Records supplied —
────────────────────

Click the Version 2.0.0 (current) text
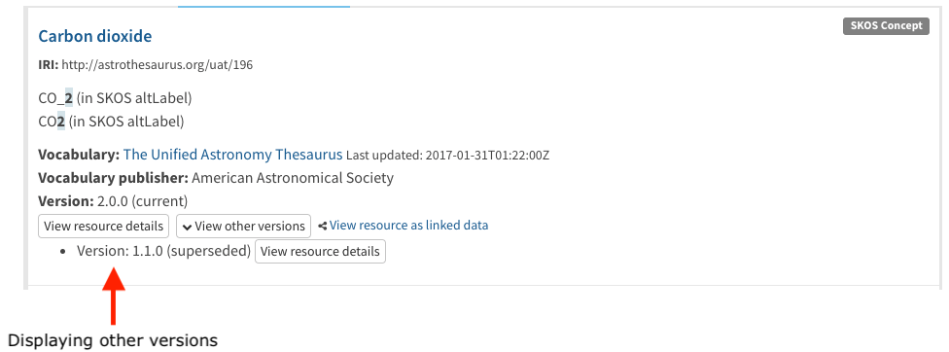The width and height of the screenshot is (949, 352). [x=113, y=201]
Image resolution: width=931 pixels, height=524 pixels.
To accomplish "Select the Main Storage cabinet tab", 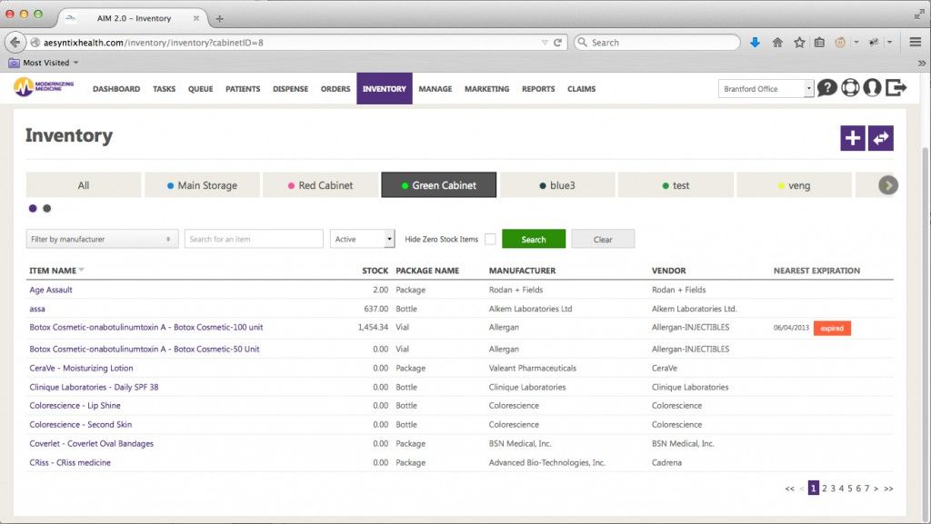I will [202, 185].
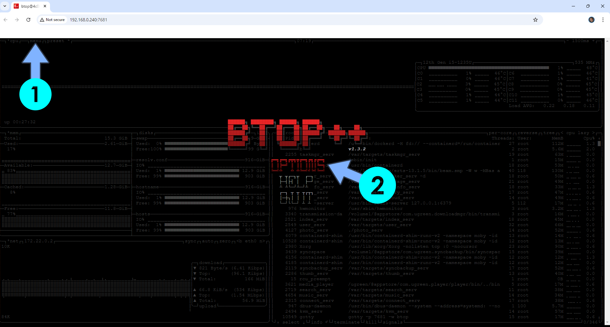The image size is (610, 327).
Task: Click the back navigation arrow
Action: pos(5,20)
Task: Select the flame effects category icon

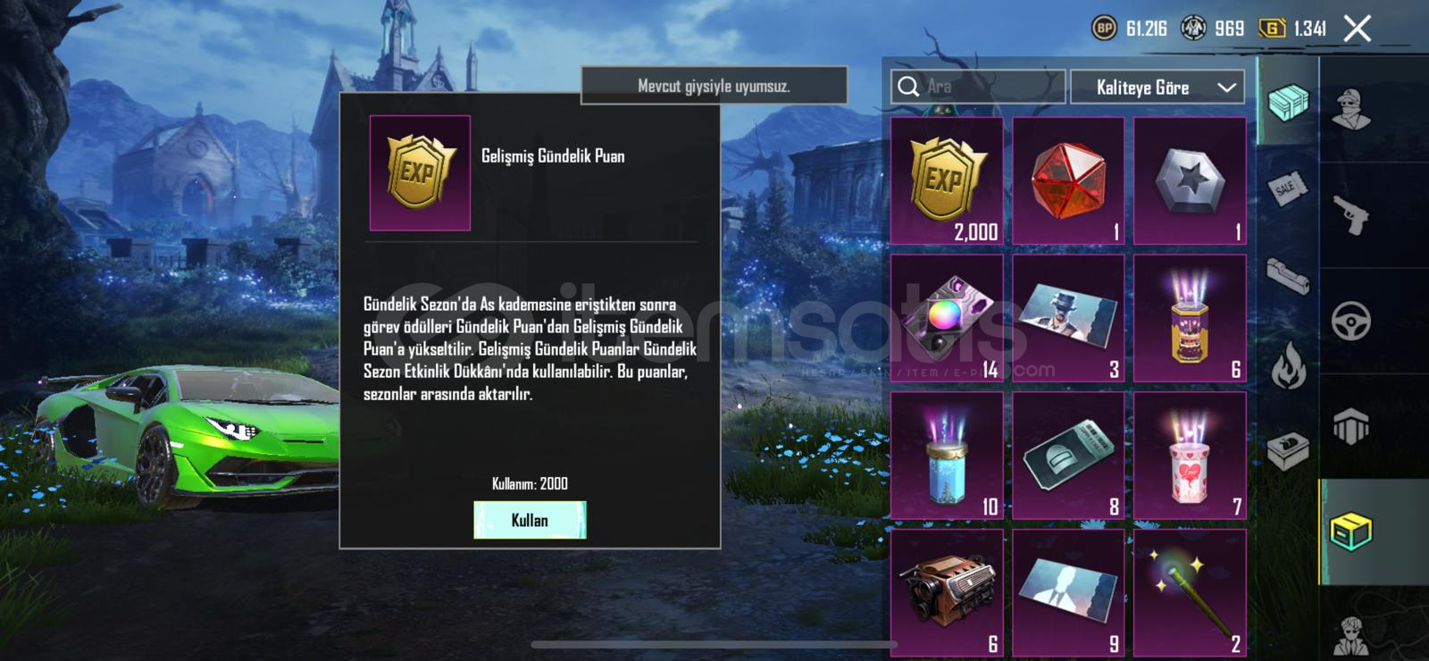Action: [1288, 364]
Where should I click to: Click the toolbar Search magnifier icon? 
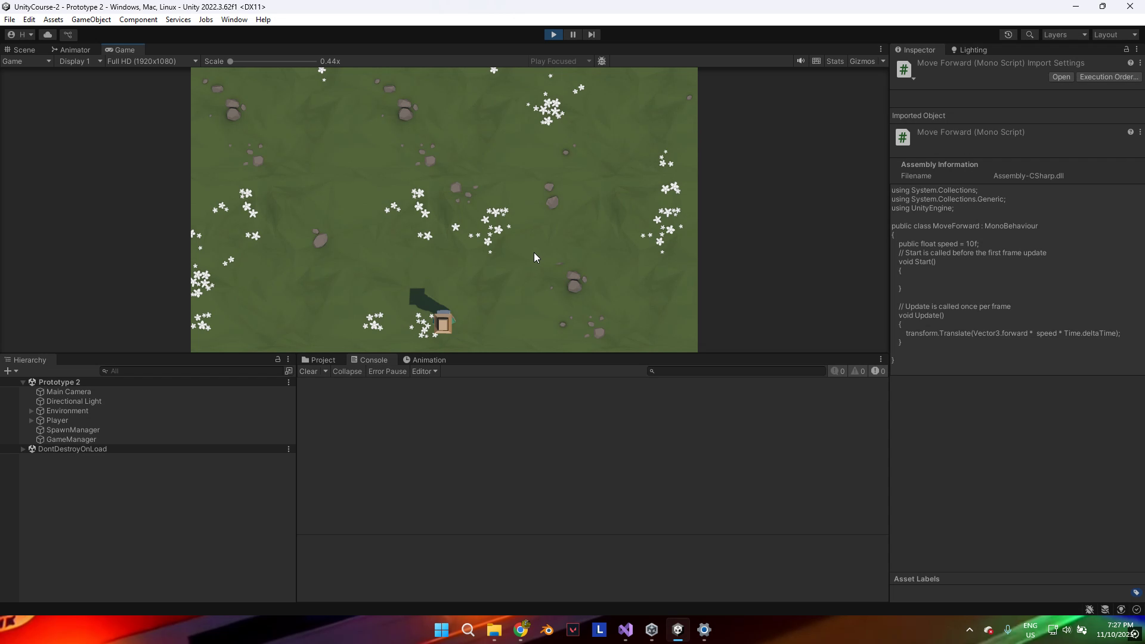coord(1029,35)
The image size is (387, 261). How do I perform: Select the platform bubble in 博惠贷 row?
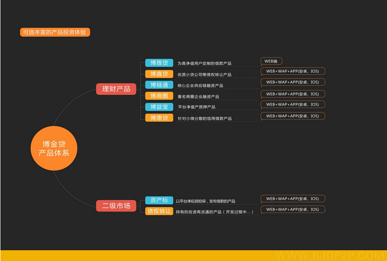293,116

────────────────────

What the task asks — Copy out the part of the records that begins with the line containing "Where should I" and runs through the end of the records, keeping every line unchanged. Leave the pictures out of your answer.

Final answer —
Where should I click to: Click the toolbar Search magnifier icon? 
coord(1029,35)
The image size is (387, 261). How do I perform: Select the platform bubble in 博惠贷 row?
293,116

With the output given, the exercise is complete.